- Interactive map of the Deep Sleep area

General information
- Type: Overnight stay accommodation
- Location: Tanygrisiau, Gwynedd, Wales
- Coordinates: 52°59′N 3°58′W﻿ / ﻿52.99°N 3.96°W
- Opened: April 2023
- Owner: Go Below Underground Adventures

Other information
- Number of rooms: 4

Website
- www.go-below.co.uk/deep-sleep.asp

= Deep Sleep (hotel) =

Underground hotel in Wales

Deep Sleep is an underground hotel (Note: The operator does not describe it as a hotel, but a remote-campsite overnight stay.) located in Wales. It is built 1,375 feet (419 m) below ground level, inside an abandoned mine in Cwmorthin quarry in Snowdonia (Eryri) national park.

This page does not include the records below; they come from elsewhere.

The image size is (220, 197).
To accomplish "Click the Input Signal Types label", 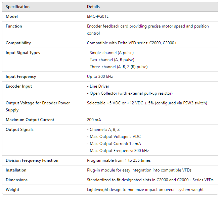I will pos(23,53).
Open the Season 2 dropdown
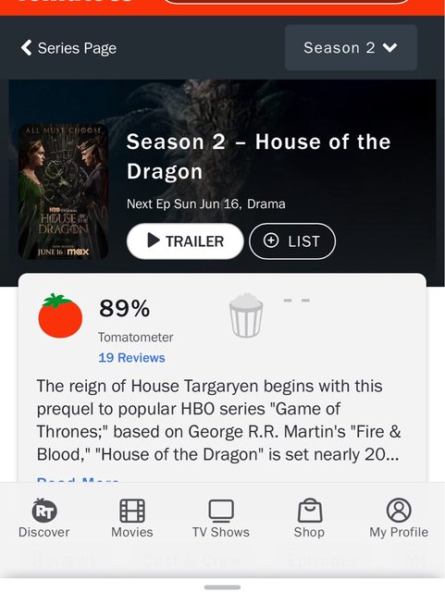This screenshot has width=445, height=592. [351, 47]
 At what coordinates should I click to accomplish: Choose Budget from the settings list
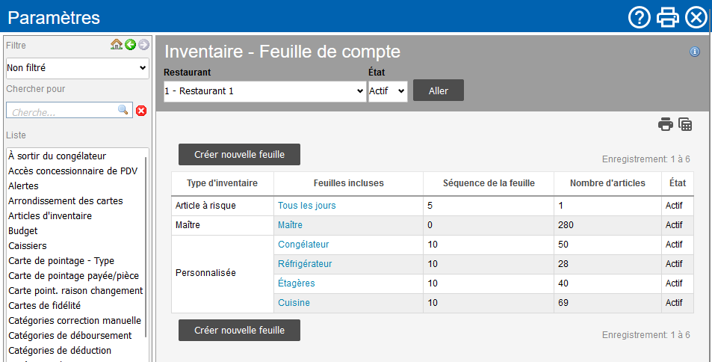[23, 230]
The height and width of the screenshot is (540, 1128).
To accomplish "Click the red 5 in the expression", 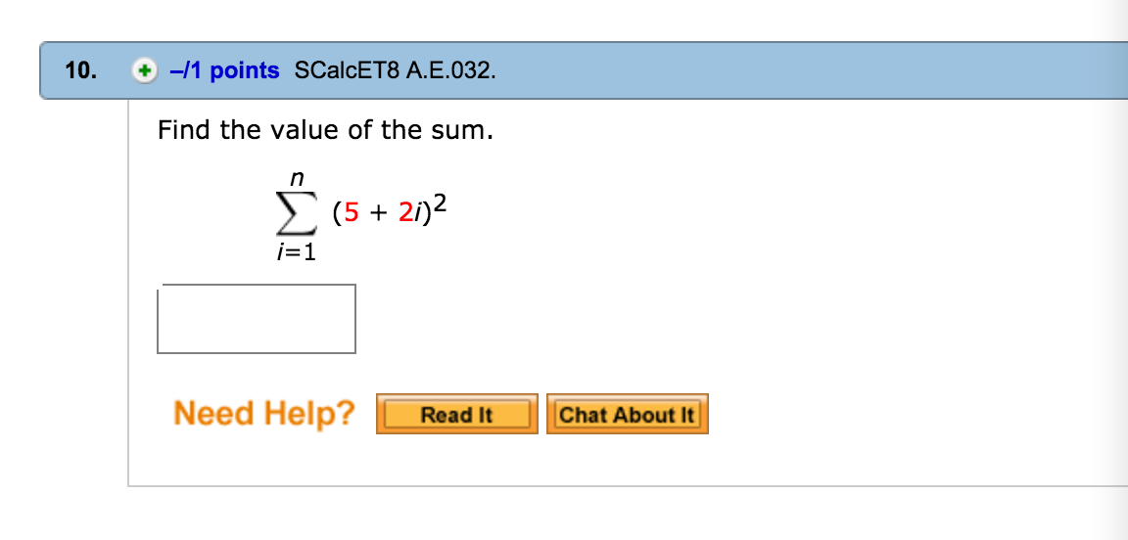I will click(x=351, y=213).
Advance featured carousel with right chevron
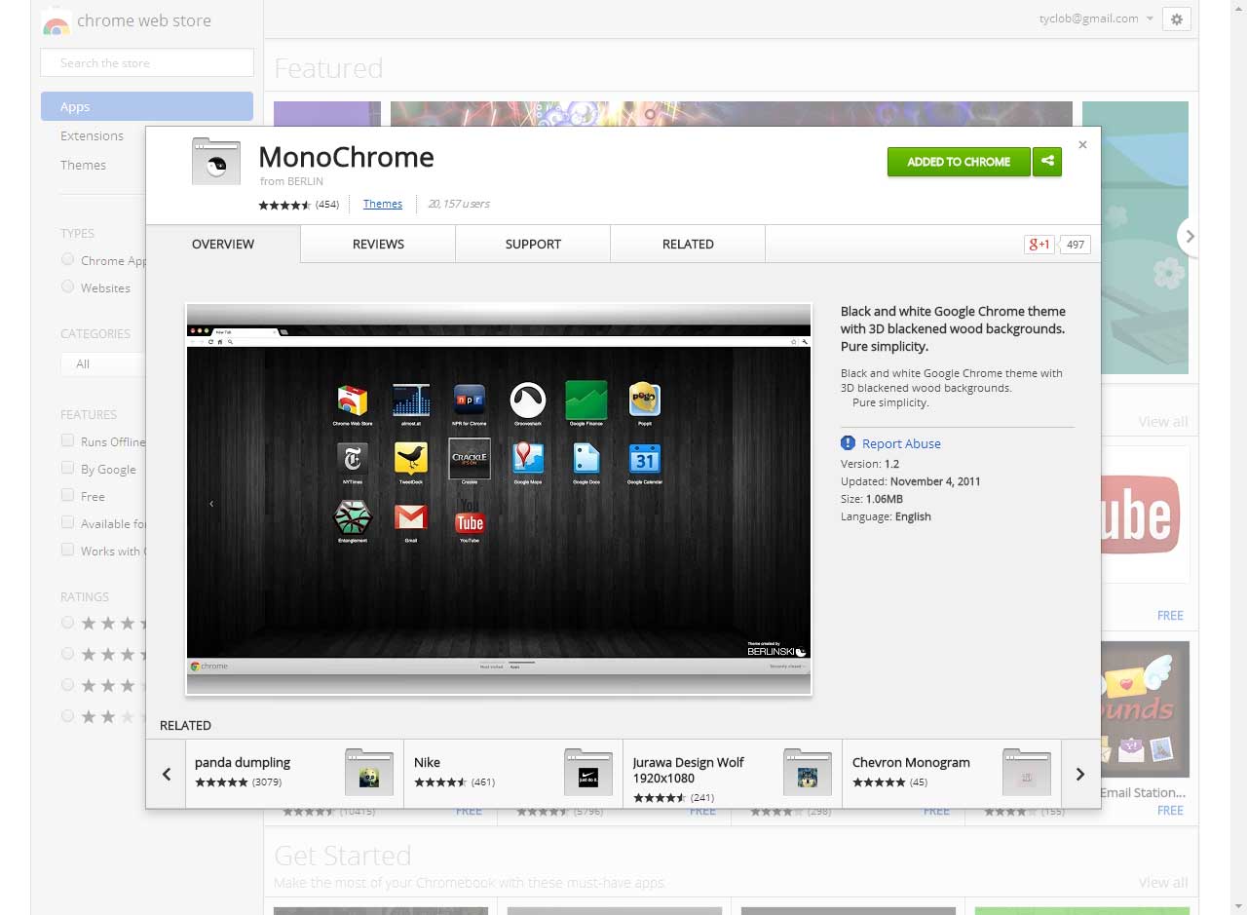The width and height of the screenshot is (1247, 915). [1189, 237]
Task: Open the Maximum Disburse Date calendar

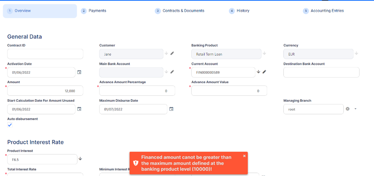Action: [171, 109]
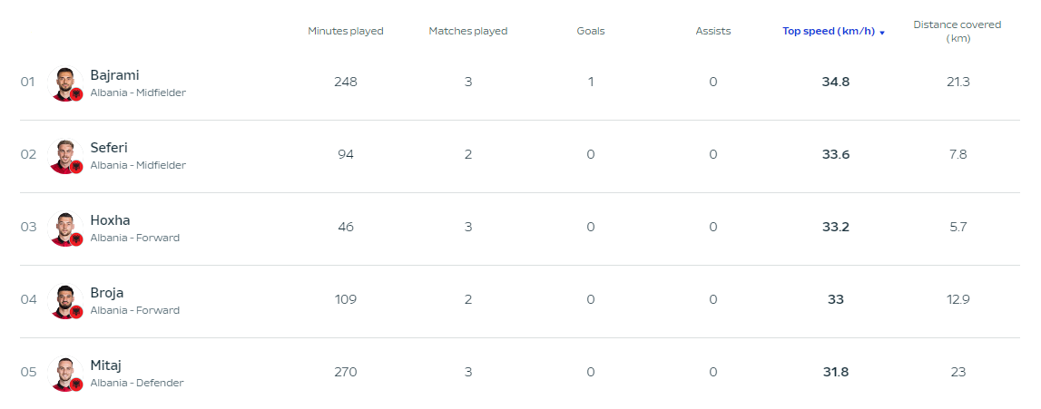Click Broja's player photo
The width and height of the screenshot is (1041, 409).
tap(65, 300)
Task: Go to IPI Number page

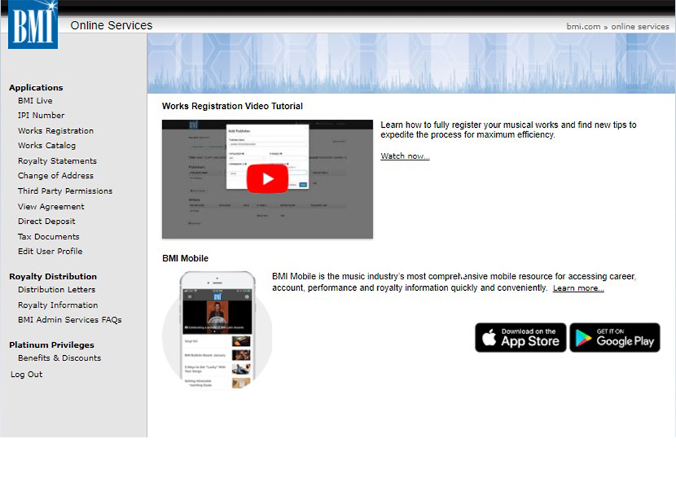Action: (x=41, y=116)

It was opened in April 2023 and the operator claims it to be the deepest accommodation in the world. The mine where the hotel is located was abandoned and left to rot in the mid-twentieth century.

==Overview==
To reach the accommodation, guests have to trek with a trip guide through a Victorian slate mine. Helmet, light, harness and boots are provided to the guests before the journey. The hotel has to be reached through a challenging path through the mine, which operated from 1810 to 1939. The hotel includes four private twin-bed cabins and a romantic grotto with a double bed.